Find out all you need to know about applying to join us.

The primary emphasis of our application process is geared to matching your knowledge, skills and interests to those needed by the vacancy, verifying key competencies and evaluating your fit with our work culture and our clients' needs.

This is the general (subject to modification) application process:

1. Submission of CV, transcript and covering letter
2. Primary Screening
3. First writing assignment - 7 day deadline
4. Secondary Screening
5. Applicant provision of information & documents - 48 hour deadline
6. Tertiary Screening
7. Firm provision of information & package details
8. First shortlisting
9. Second writing assignment - 48 hour deadline
10. Second shortlisting
11. Primary Skype or Tel. Interview
12. Third writing assignment - 24 hour deadline
13. Finalist shortlisting
14. Final Tel. Interview **
15. Decision

Depending on circumstances and quality of the candidate, some steps like the second or third writing assignment(s) may be obviated. The entire process is conducted via email, Skype and telephone.

(DATASET EXCERPT):

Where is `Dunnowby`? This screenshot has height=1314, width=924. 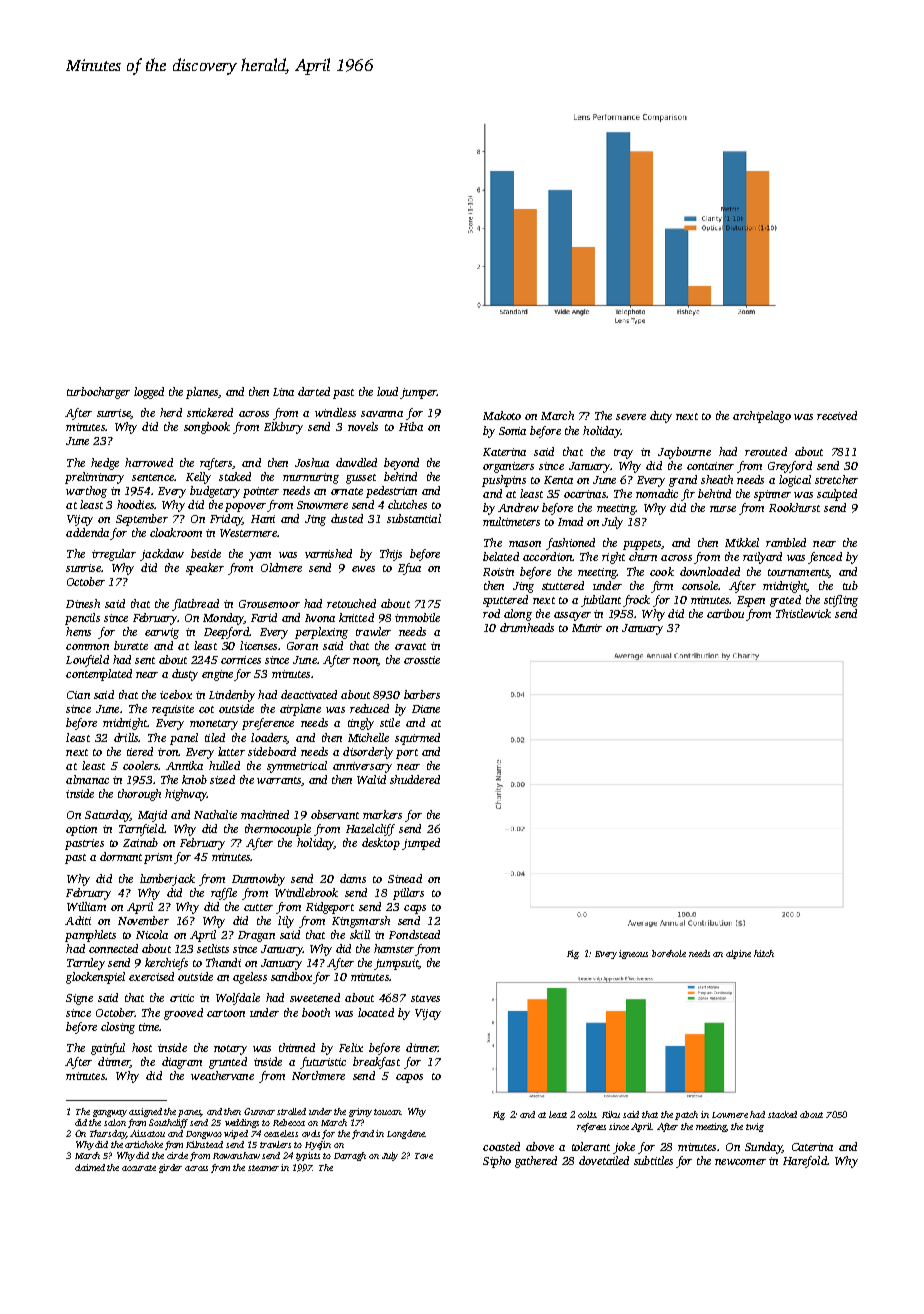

(WHAT IS NEEDED): Write what comes next in the application process text, starting right after its last sentence. The material isn't needed here.

(WRITTEN RESPONSE):
The entire process is under a mutual duty of confidentiality and a confidentiality agreement may be executed by the potential recruit and the Firm prior to the commencement of the applicant process.

You should hear from us within 48 hours - very likely sooner - after your first contact. Rest assured we will keep you informed each step of the way and aim to give you a meaningful candidate experience, regardless of the outcome.

** For applicants that are currently resident in Japan, the Firm may invite eligible candidates for a Five Day Firm Tryout.

The Five Day Firm Tryout is an ideal and mutually beneficial way to screen potential hires and potential hires to screen us as well. The Five Day Firm Tryout is pretty much what it sounds like. After an initial set of meetings, we have candidates work at the Firm for five days. If things go well, they're hired. For more information, please read our FAQ.

We have a rigorous screening process because we not only want to find out more about what makes you unique but we also have an ethical duty that prevents us from hiring any employees that might cause a conflict of interest with the Firm's clients.

We assess all information obtained during our screening steps thoroughly, identifying candidates who are likely to best fit the Firm's culture, build on its milestones and contribute to its continued success.

Applications for our vacancies are extremely competitive and the recruitment process is vigorous, thorough, but ultimately informative. It is a mutual exercise in discovery of each other.

Ready to apply now?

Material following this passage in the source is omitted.